C’est ainsi que le jeudi 19 décembre 1957, à 14 heures, affrété par Air France, un quadrimoteur «Armagnac SE» numéro 2010, immatriculé F-BAVH appartenant à la Société Auxiliaire de Gérance et Transports Aériens (SAGETA), avait quitté l’aéroport d’Oran-Es Sénia pour Paris qu’il devait atteindre vers 20 heures. A 18 heures 15, il fut brusquement détourné vers Lyon alors qu’il survolait Clermont-Ferrand. Une déflagration venait de se produire à l’arrière de l’avion au niveau du compartiment toilettes.

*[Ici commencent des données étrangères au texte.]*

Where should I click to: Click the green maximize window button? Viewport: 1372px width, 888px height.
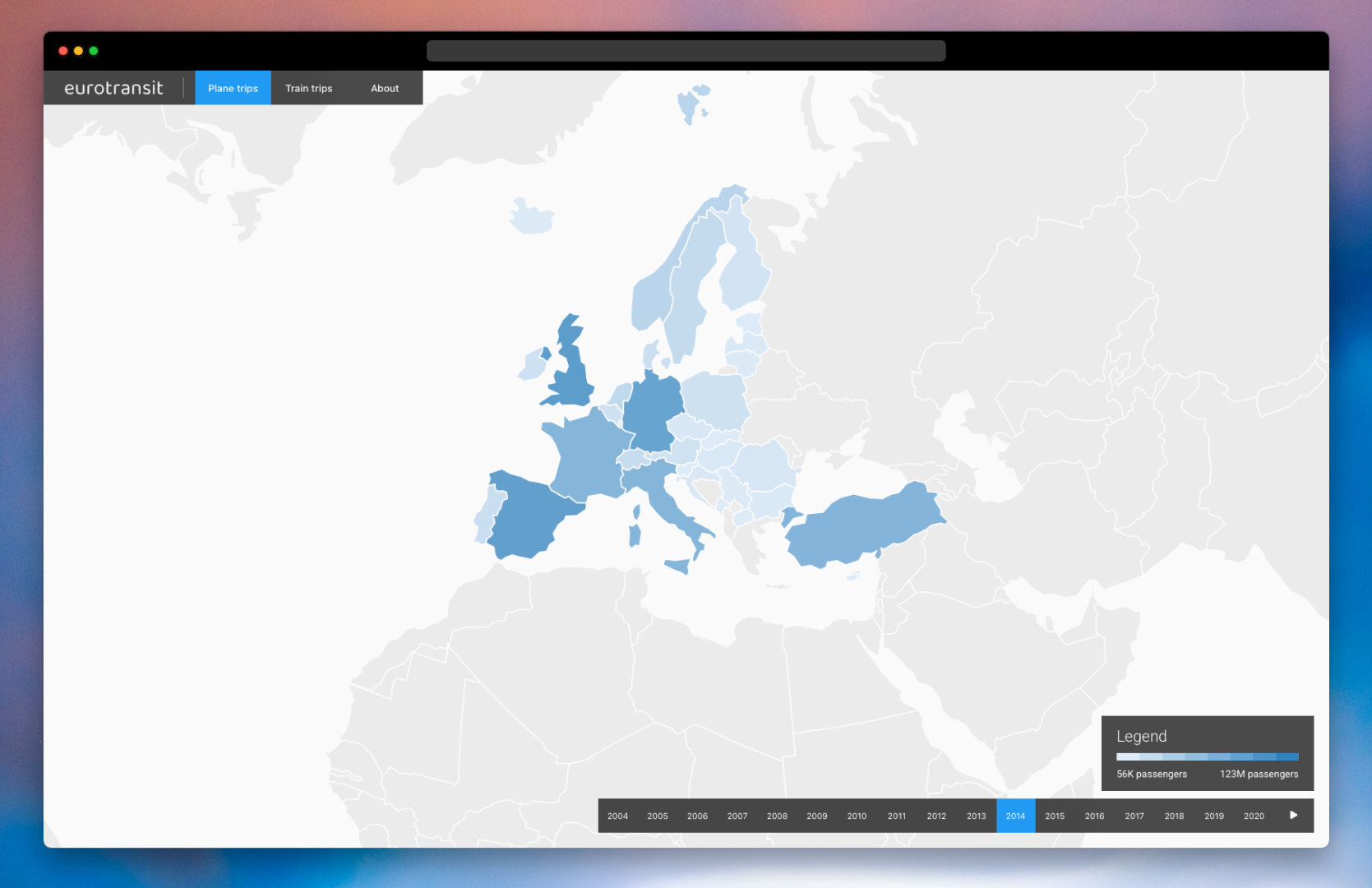(x=94, y=51)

Selon le témoignage d’un passager, la vue des stewards et hôtesses de l’air, qui couraient dans l’allée centrale vers la queue de l’appareil avec des extincteurs à la main, inspira un moment d’inquiétude. Le vol se poursuivit normalement malgré une coupure d’électricité et la baisse soudaine de la température dans la cabine.
Un petit travail de recherches nous apprend que l’aéronef, l’Armagnac SE avait une excellente réputation de robustesse. Il était le plus grand avion de transport français jamais construit à ce jour et avait la réputation d’avoir «servi à de très nombreux vols entre Paris et Saïgon (actuellement Ho-Chi-Minh-Ville) lors de la guerre d’Indochine, principalement dans le rapatriement des blessés et des prisonniers».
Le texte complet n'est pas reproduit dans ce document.